21/08/2026
CUARTO DIA DE ACTIVIDADES
Dios escucha y da fuerzas a quienes le aman.
Basado en Daniel 10:12
«Entonces me dijo: Daniel, no temas; porque desde el primer día que dispusiste tu corazón a entender y a humillarte en presencia de tu Dios, fueron oídas tus palabras; y a causa de tus palabras he venido».
¿Qué nos enseña este hermoso versículo?
Daniel oró y buscó a Dios con todo su corazón, y esperó pacientemente. Entonces un mensajero de Dios le dijo algo maravilloso: «No tengas miedo. Desde el primer momento en que decidiste acercarte a Dios y humillarte ante Él, tus oraciones fueron escuchadas. Yo vengo precisamente por lo que tú pediste».
Daniel se mantuvo limpio de corazón, fiel a Dios y sin mezclarse con lo malo del mundo. Por eso, su oración fue pura y llegó hasta el cielo. Si nuestro corazón está lleno de cosas que no agradan a Dios, se vuelve difícil escucharlo y ser escuchados por Él.

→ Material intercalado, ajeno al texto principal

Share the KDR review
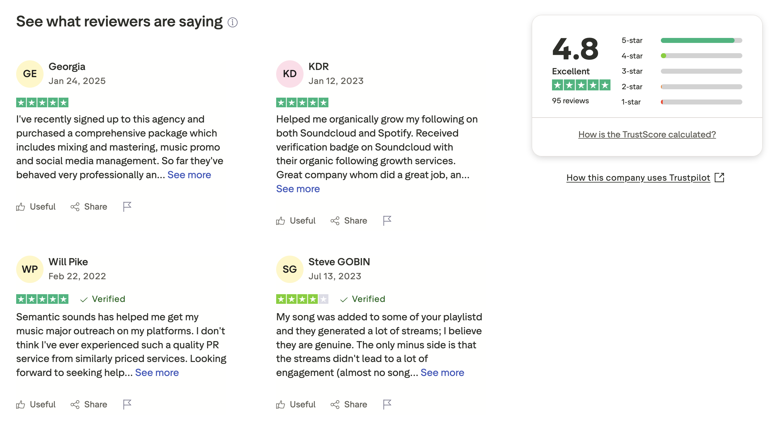Image resolution: width=775 pixels, height=431 pixels. (349, 220)
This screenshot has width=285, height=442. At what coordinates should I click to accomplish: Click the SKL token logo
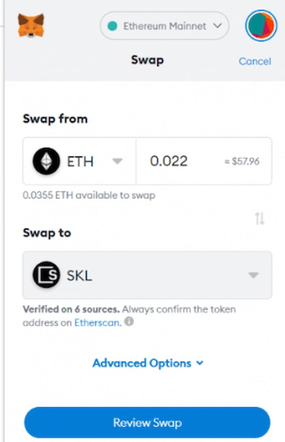click(46, 275)

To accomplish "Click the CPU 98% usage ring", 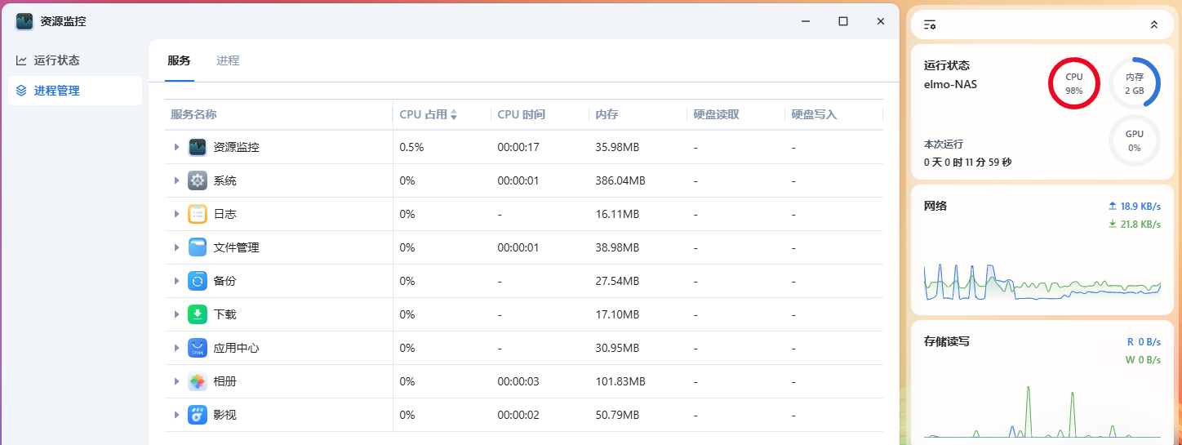I will click(x=1073, y=83).
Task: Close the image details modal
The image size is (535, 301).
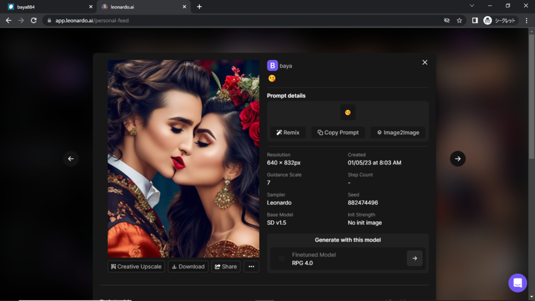Action: (425, 62)
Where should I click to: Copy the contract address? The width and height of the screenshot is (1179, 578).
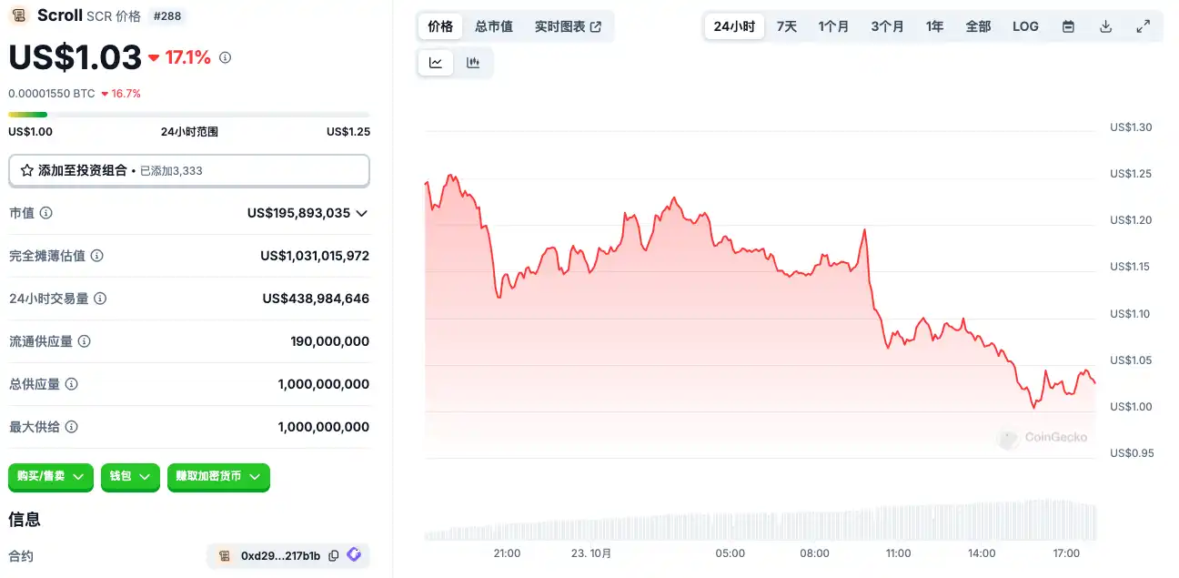[334, 555]
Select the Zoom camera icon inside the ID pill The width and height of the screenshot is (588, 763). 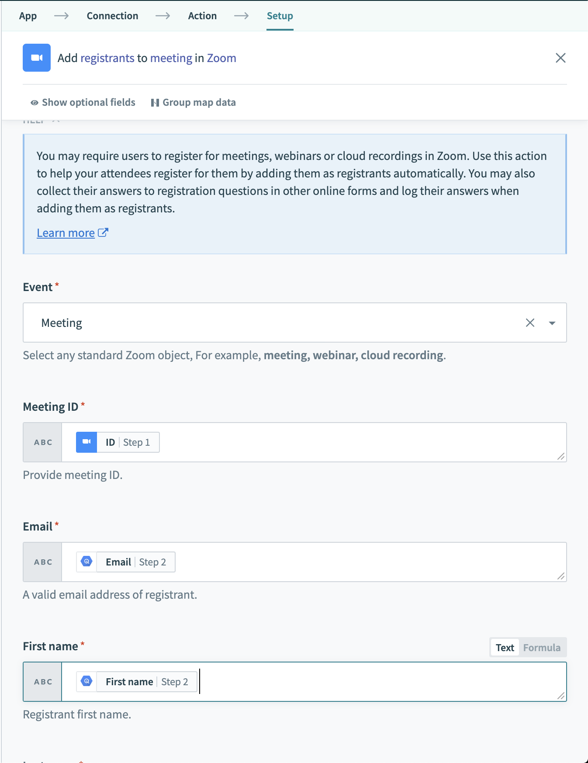(x=87, y=442)
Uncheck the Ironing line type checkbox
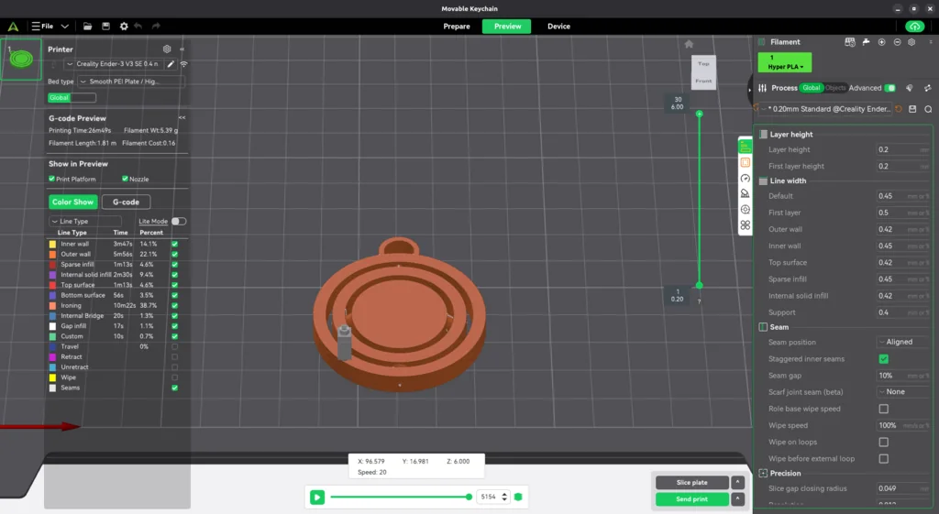This screenshot has height=514, width=939. click(174, 305)
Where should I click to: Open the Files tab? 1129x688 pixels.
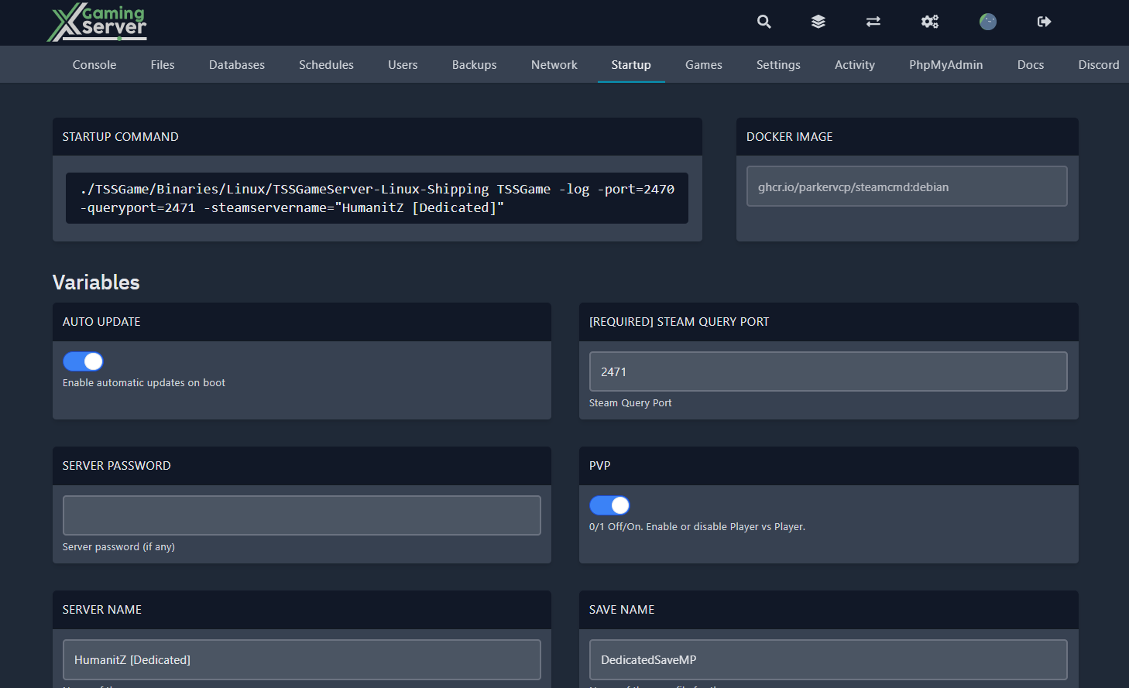click(x=162, y=64)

Contaminarse es llenar el corazón y la mente de cosas que alejan de Dios. Es como un vaso de agua cristalina: si le echamos tierra, suciedad o cosas dañinas, el agua ya no sirve, ya no se puede beber. Lo mismo ocurre con nuestro interior: cuando dejamos entrar lo que el mundo ofrece —orgullo, malas palabras, egoísmo, falta de respeto, desobediencia—, nuestro corazón se ensucia y se aleja de Dios.
Para que nuestra oración sea pura y llegue al cielo, necesitamos mantener el corazón limpio. El mensajero le dijo a Daniel que fue escuchado porque dispuso su corazón, es decir, lo preparó, lo cuidó y lo mantuvo libre de lo que no agrada a Dios.
✅ Dios te escucha desde el primer momento. No tienes que esperar a ser perfecto, pero sí debes querer estar cerca de Él. Un corazón limpio es como una ventana clara: deja pasar la luz de Dios. Un corazón contaminado está como una ventana sucia: ya no se ve bien a Dios ni se siente Su presencia.
✅ Humillarse significa ser sencillo y obediente. Reconocer que Dios es grande y nosotros necesitamos de Él. El mundo nos enseña a ser orgullosos, a creer que no necesitamos a nadie y a hacer lo que queramos sin pensar. Eso contamina nuestro espíritu y nos aleja de Dios. En cambio, ser humilde y obediente mantiene nuestro corazón puro.
✅ Lo que guardas en tu interior te hace diferente. Daniel no dejó que las costumbres, la presión o los ejemplos malos de alrededor cambiaran su corazón. Cuidó sus pensamientos, sus deseos y sus decisiones. Por eso su oración fue tan especial que Dios la escuchó de inmediato.
✅ No temas ni te rindas. A veces parece que Dios no responde pronto, pero este versículo nos asegura: Él ya te escuchó desde el primer día en que decidiste buscarlo con un corazón limpio. Lo único que necesitas es mantenerse fiel, sin dejarte manchar por lo que está mal.
> Dios te dice hoy lo mismo que le dijo a Daniel: «No temas, yo te escucho». Pero para que tu corazón pueda escucharle y ser escuchado, cuídalo bien y no dejes que nada malo lo contamine. Un corazón limpio es el regalo más hermoso que puedes darle a Dios, y la mejor forma de sentir siempre Su presencia y Su amor.